Develop a Serverless Spark Batch node - DataWorks - Alibaba Cloud Documentation Center

Spark is a high-performance, easy-to-use engine for large-scale data analytics. It supports a wide range of applications, including complex in-memory computing, which makes it ideal for building large-scale, low-latency data analysis applications. DataWorks provides Serverless Spark Batch nodes that allow you to easily develop and periodically schedule Spark tasks on EMR Serverless Spark clusters in DataWorks.

Applicability

Computing resource limitations: You can only attach EMR Serverless Spark computing resources. Ensure that network connectivity is available between the resource group and the computing resources.
Resource group: Only Serverless resource groups can be used to run this type of task.
(Optional) If you are a Resource Access Management (RAM) user, ensure that you have been added to the workspace for task development and have been assigned the Developer or Workspace Administrator role. The Workspace Administrator role has extensive permissions. Grant this role with caution. For more information about adding members, see Add members to a workspace.
If you use an Alibaba Cloud account, you can skip this step.

Create a node

For more information, see Create a node.

Develop a node

Note

Before you develop a Serverless Spark Batch task, you must first develop the Spark task code in EMR and compile it into a Java Archive (JAR) package. For more information about Spark development, see Spark Tutorials.

————

**WHAT THIS EXERCISE ASKS:**
1. Retype everything in the Serverless Spark Batch page from "If you use an" down to "see Spark Tutorials.".
2. According to the Serverless Spark Batch page, which type of resource group can run this type of task?
3. Using the Serverless Spark Batch page, explain why the Workspace Administrator role should be granted with caution.
The material has no connection to the Serverless Spark Batch page.

**SUPPLIED INFORMATION:**
————

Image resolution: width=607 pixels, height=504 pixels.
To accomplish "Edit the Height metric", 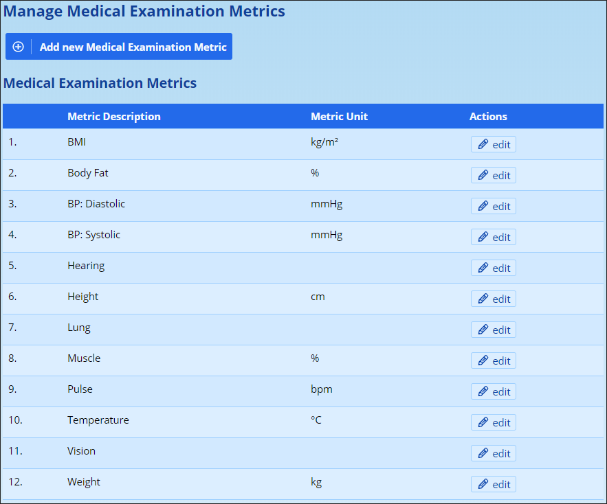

————

**SOLUTIONS BELOW:**
1.
If you use an Alibaba Cloud account, you can skip this step.

Create a node

For more information, see Create a node.

Develop a node

Note

Before you develop a Serverless Spark Batch task, you must first develop the Spark task code in EMR and compile it into a Java Archive (JAR) package. For more information about Spark development, see Spark Tutorials.

2. Only Serverless resource groups can run it.

3. The Workspace Administrator role should be granted with caution because it has extensive permissions.